The International federation of Journalists (IFJ) joins with Australian affiliate the Media, Entertainment & Arts Alliance (MEAA) in condemning the call by Egyptian prosecutors for the maximum jail sentence to be delivered against Al Jazeera journalists currently on trial in Cairo. The IFJ has called the trial process a vicious attack on press freedom and calls on all of its Asia-Pacific affiliates to continue to condemn the Egyptian trial process as an attack on journalism.
Acting IFJ Asia Pacific director Jane Worthington said: “The recent moves and statements by Egyptian authorities are an outrageous violation of press freedom and they call for global condemnation.”
Yesterday, the court sitting inside Tora Prison adjourned the case until June 16 and again refused the prisoners bail.
Among the journalists are three working for Al Jazeera English: Australian Peter Greste and his colleagues Cairo bureau chief Canadian-Egyptian Mohamed Fahmy and producer Baher Mohamed. The three face up to 15 years jail on charges of defaming Egypt and having ties to the blacklisted Muslim Brotherhood.
MEAA federal secretary Christopher Warren said: "Over the course of five months and 11 hearings, not a shred of evidence has been produced by the prosecution that suggests anything other than the journalists have been producing ethical, balanced and responsible reporting of the chaotic events in Egypt in the latter part of 2013. Instead, we have seen the prosecution humiliate itself with comical effect producing as 'evidence': a pop song by Gotye; holiday snapshots of Peter Greste's parents; video of news stories by other networks; unintelligible phone conversations by unidentified people; dubious photos that appear to have been tampered with by parties unknown; and completely unrelated news reports of events in other countries,” he said.
Defence lawyer Khaled Abu Bakr said "Nobody could pinpoint a single video that was a threat to national security".
Greste told the court: "The prosecutors did not present a single piece of evidence," he said. "It was falsified, there weren't any facts that we got wrong. There was no story that we manipulated... [The prosecutor] spoke very much in generalisations and so we expect the judge to acknowledge the lack of any specific evidence and acquit us on that basis.”

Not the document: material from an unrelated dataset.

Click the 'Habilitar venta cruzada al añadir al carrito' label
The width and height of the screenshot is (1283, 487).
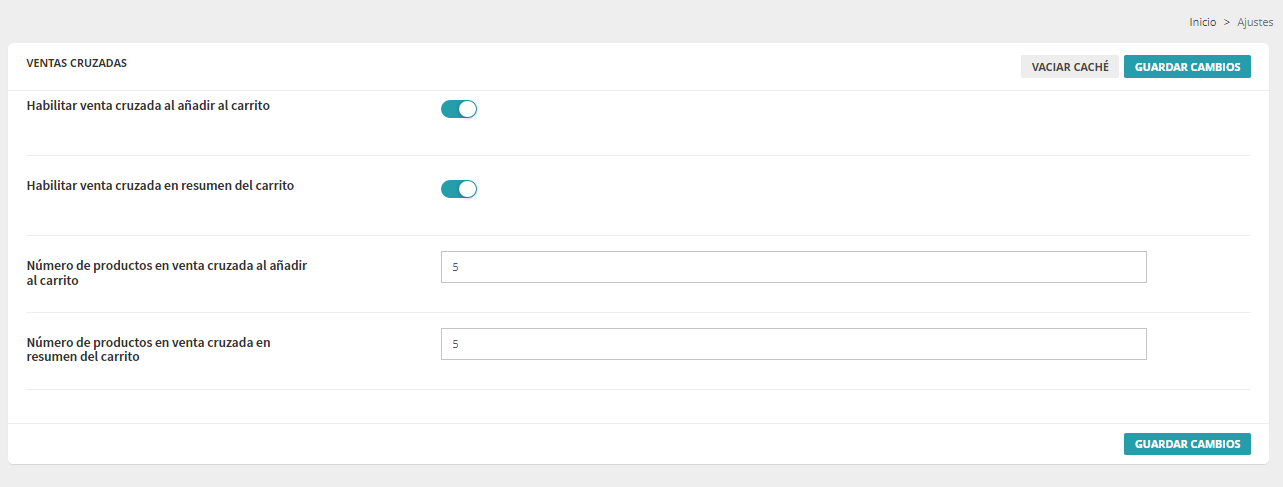pos(148,105)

Throughout the proceedings, the journalists have been denied bail, have often struggled with little or no translations of the evidence, have been told they would have to pay to see the evidence against them, have at times been placed in solitary confinement, and the entire process has been dragged out over several months.
Warren said: “If the court finds them guilty for doing their jobs as journalists – for reporting the facts, for reporting all sides of a story – then that will mean press freedom ceases to exist in Egypt and every journalist worth the name is under threat, subject to arrest and detention for doing their duty.
“MEAA calls on President-elect Abdel Fattah el-Sisi to take steps to stop this farce from going any further. On June 16 the court should drop all the charges against the defendants and immediately release them. The Egyptian authorities should give guarantees that journalists will be free to report on events without any harassment, intimidation or threats. Our colleague Peter Greste should be allowed to return home. If these things do not happen, then press freedom in Egypt will descend into a crisis at a time when journalism has a crucial role to play in Egypt’s future.”
Worthington said: “The IFJ would like to loudly echo the MEAA’s words and offer our thoughts to the families of the detained journalists during this long and awful ordeal.